** START **

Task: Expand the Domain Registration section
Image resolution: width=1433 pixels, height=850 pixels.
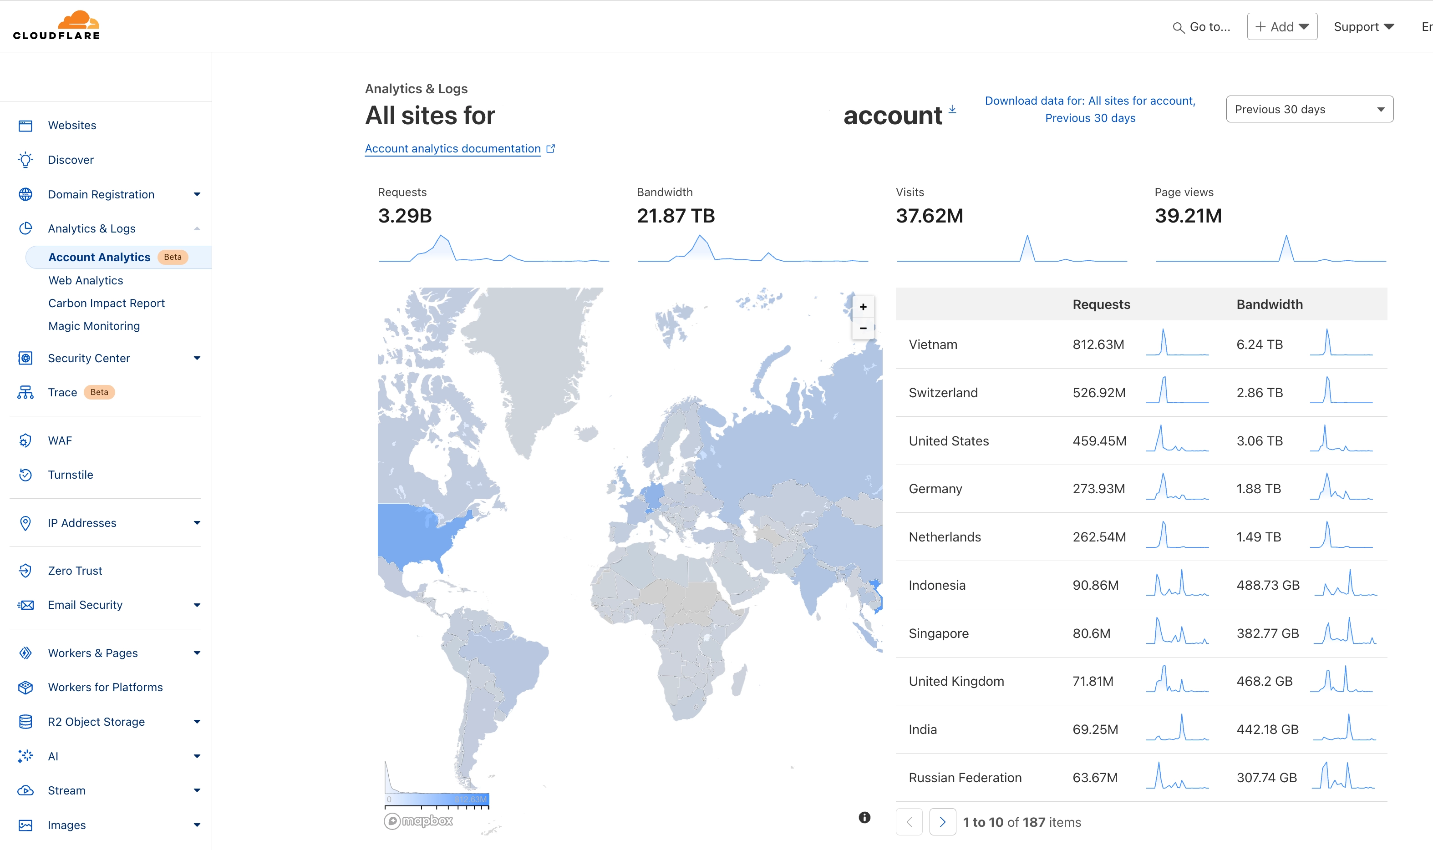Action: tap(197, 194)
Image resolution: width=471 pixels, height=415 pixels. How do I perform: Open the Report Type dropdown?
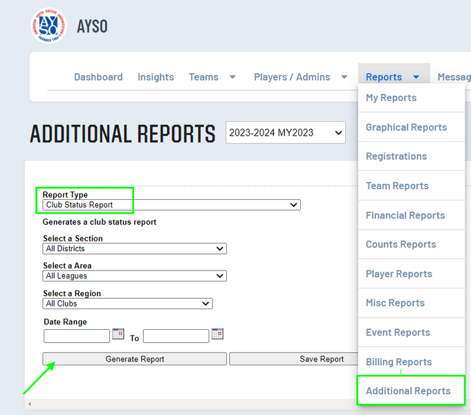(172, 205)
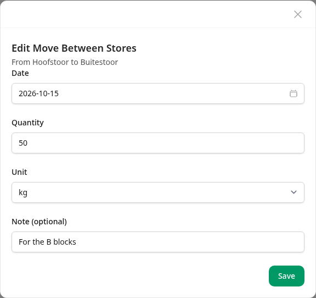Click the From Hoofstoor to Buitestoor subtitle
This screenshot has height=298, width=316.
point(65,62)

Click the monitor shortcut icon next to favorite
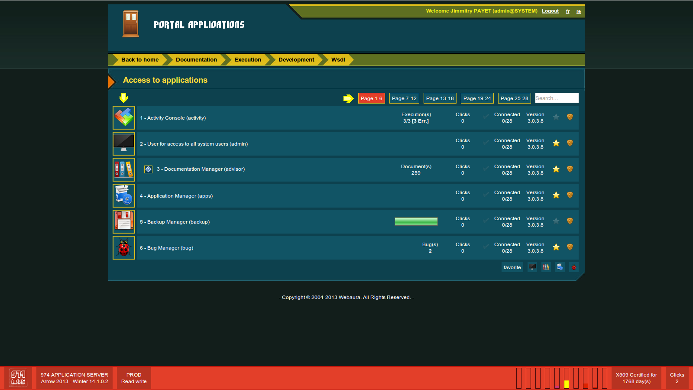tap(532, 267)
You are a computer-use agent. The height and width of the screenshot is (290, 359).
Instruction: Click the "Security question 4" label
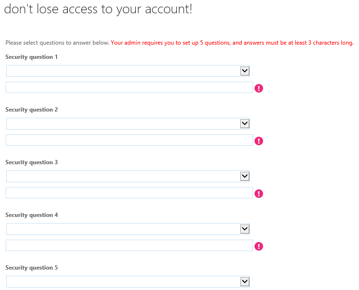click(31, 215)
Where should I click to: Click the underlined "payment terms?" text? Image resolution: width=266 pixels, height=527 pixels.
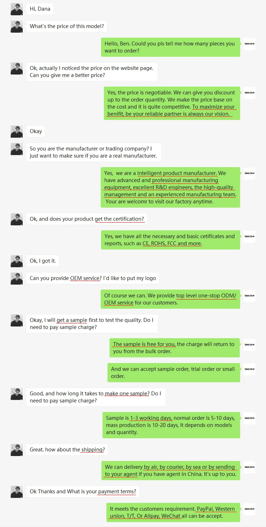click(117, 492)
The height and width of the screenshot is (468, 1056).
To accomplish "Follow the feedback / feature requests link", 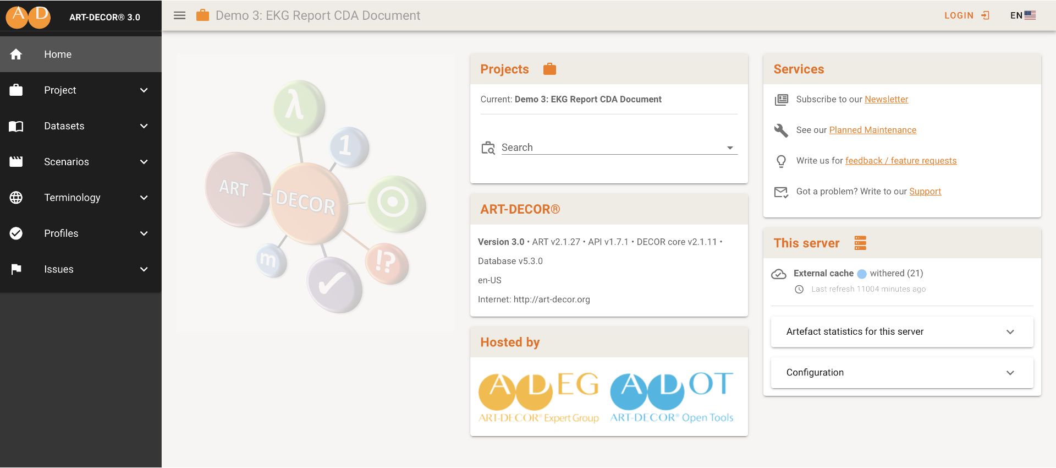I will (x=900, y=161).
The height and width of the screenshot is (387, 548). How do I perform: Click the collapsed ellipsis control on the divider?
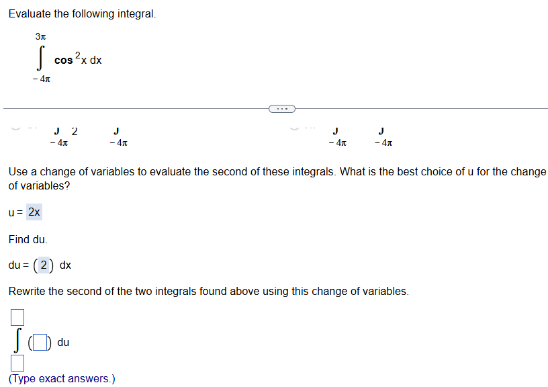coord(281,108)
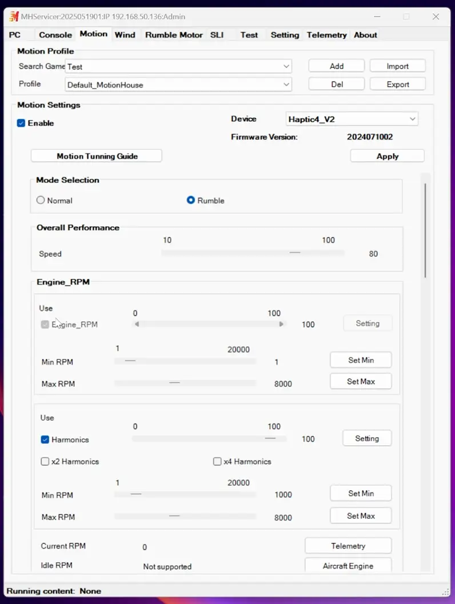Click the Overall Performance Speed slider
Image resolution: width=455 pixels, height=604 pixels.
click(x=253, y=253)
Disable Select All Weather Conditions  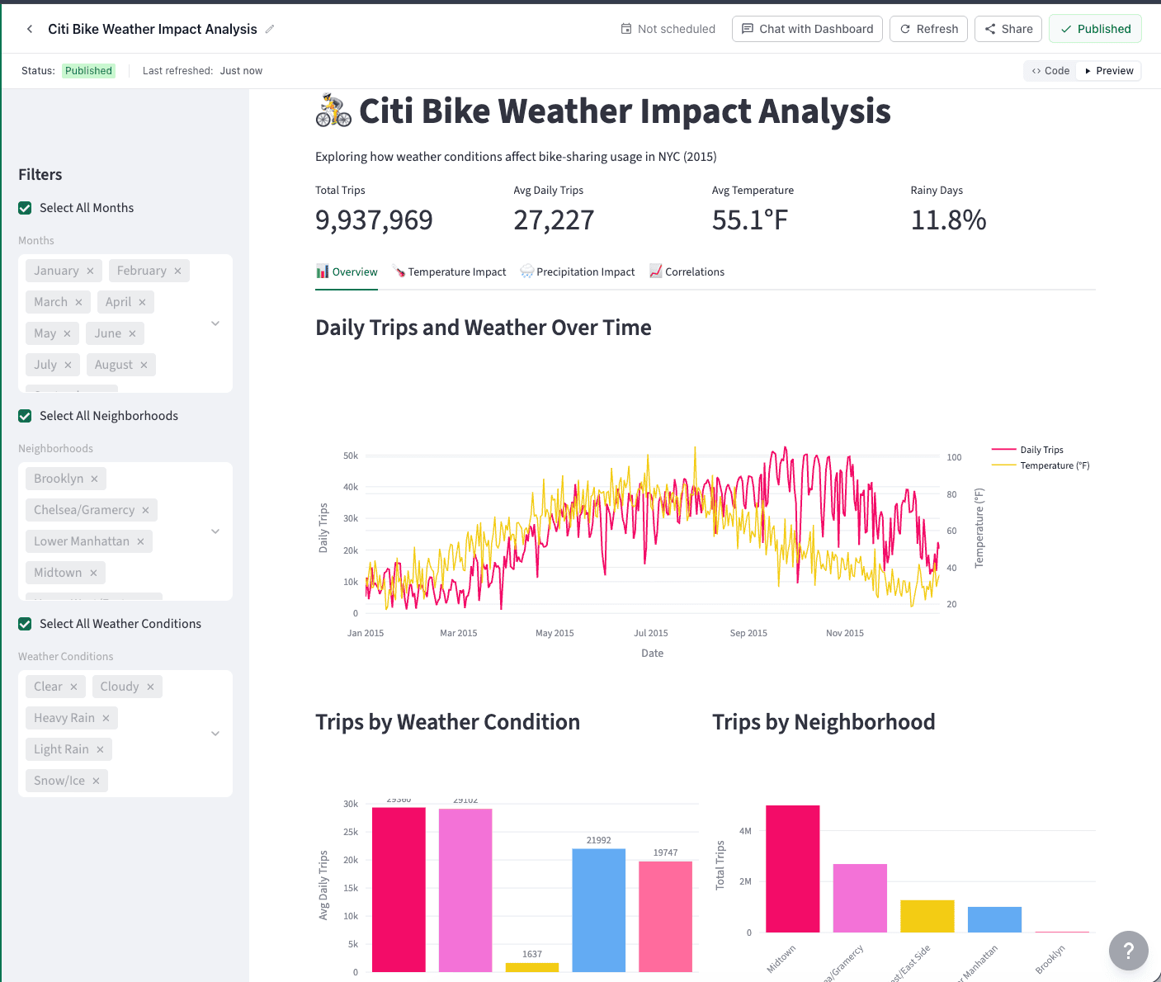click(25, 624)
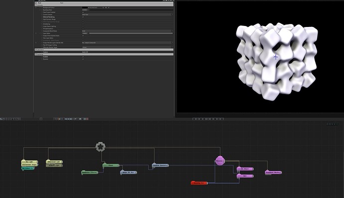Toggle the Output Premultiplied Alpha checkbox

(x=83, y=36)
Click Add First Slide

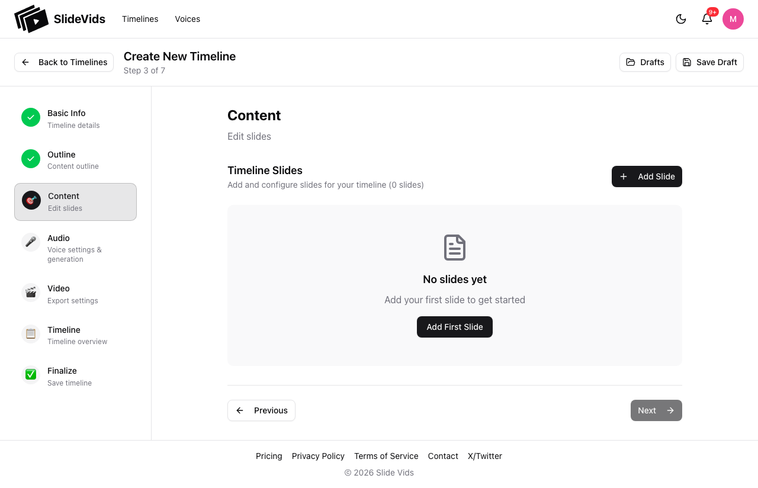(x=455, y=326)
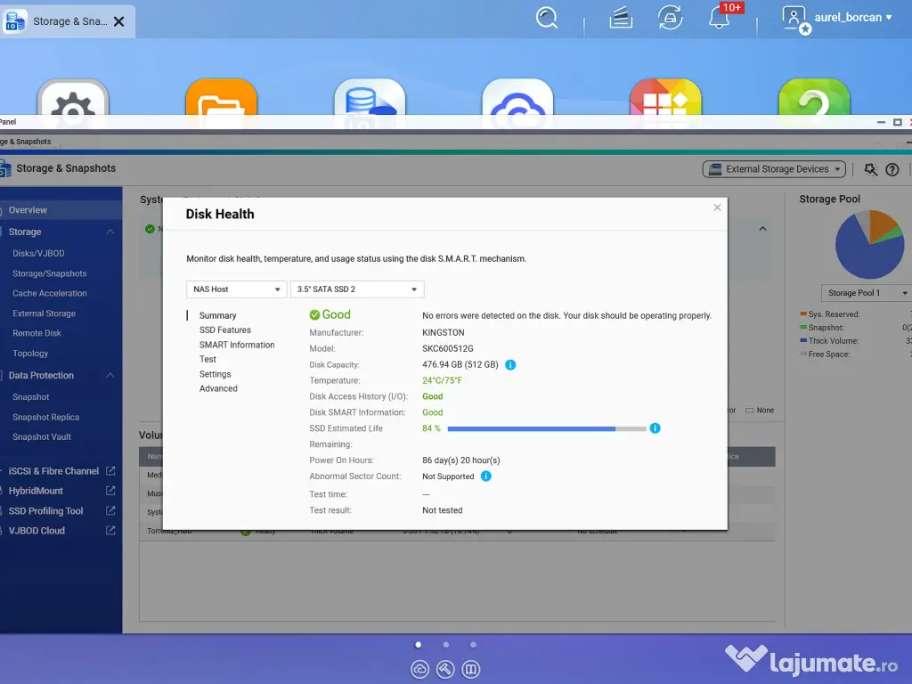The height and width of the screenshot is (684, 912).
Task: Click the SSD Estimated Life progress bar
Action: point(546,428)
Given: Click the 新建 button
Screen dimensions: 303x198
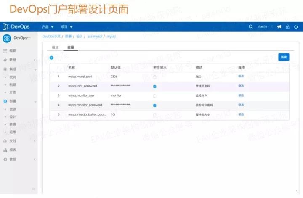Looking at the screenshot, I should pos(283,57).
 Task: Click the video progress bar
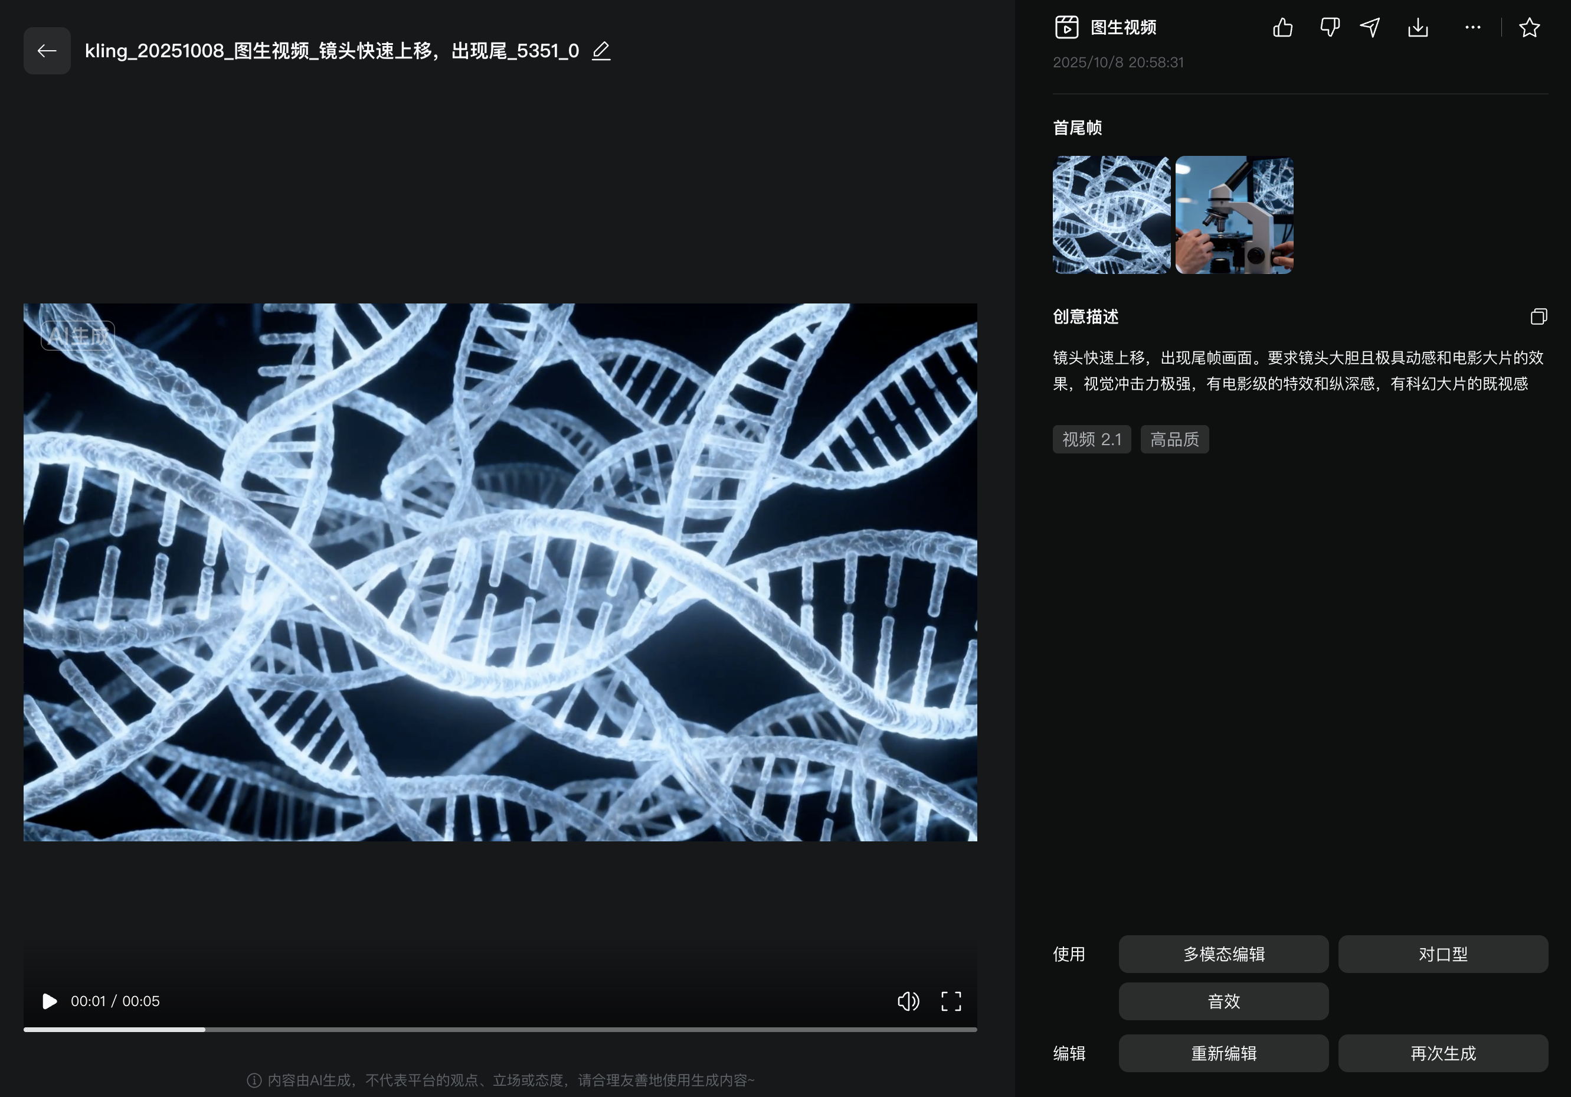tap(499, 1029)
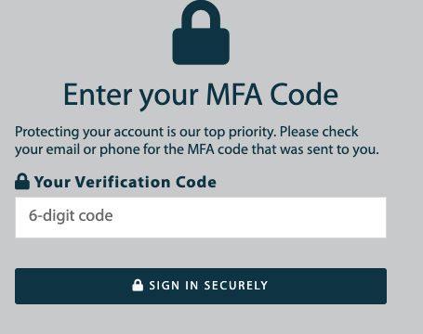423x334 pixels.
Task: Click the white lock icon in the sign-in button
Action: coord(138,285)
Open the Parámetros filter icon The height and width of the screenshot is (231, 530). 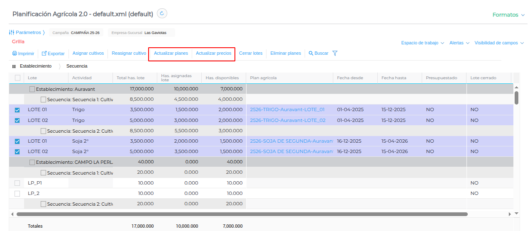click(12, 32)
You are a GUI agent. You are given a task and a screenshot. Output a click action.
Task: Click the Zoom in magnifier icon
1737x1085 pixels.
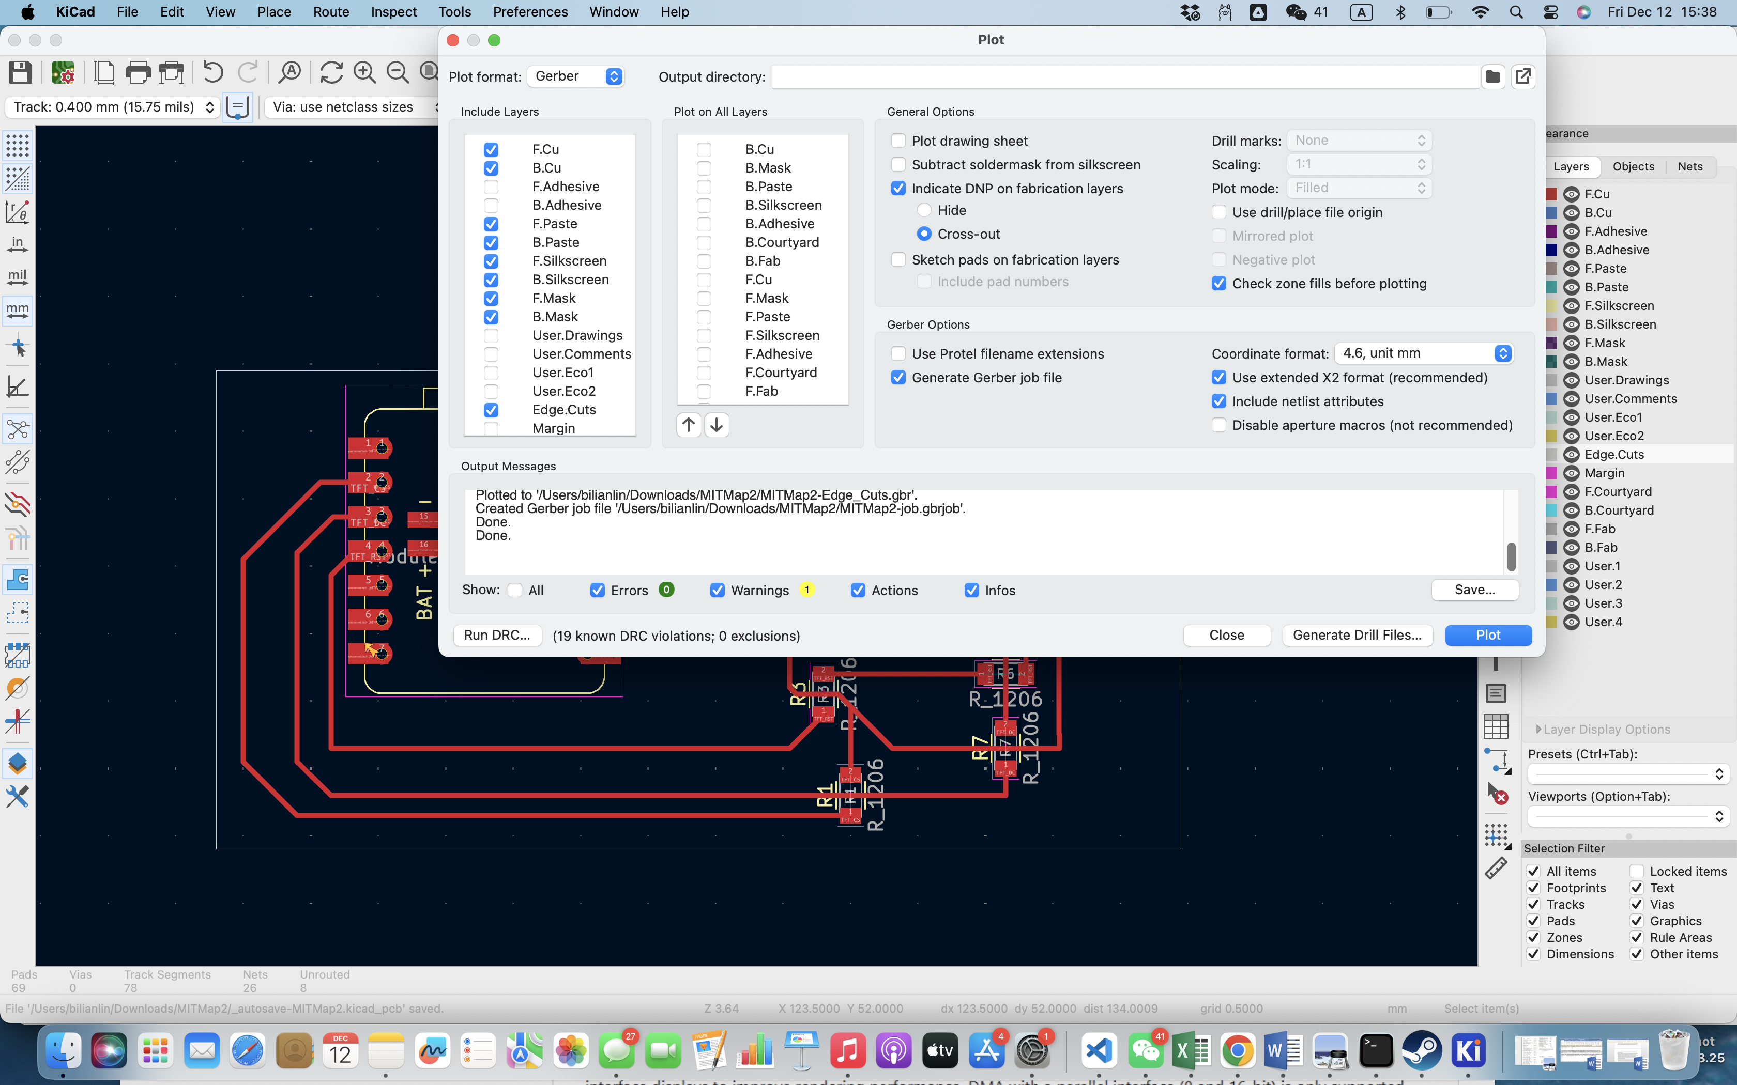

** END **

* _Exercise prompt_: Turn the lines of the material from the one containing "Image resolution: width=471" through the one containing "click(31, 215)", both included, into a numbered list without blank lines. Leave the pictures out of the answer.

* _Result below_:
1. Image resolution: width=471 pixels, height=415 pixels. How do I perform: Open the Report Type dropdown?
2. (172, 205)
3. Click the From Hoofstoor to Buitestoor subtitle
4. This screenshot has height=298, width=316.
5. point(65,62)
6. Click the monitor shortcut icon next to favorite
7. tap(532, 267)
8. You are a computer-use agent. The height and width of the screenshot is (290, 359).
9. Instruction: Click the "Security question 4" label
10. click(31, 215)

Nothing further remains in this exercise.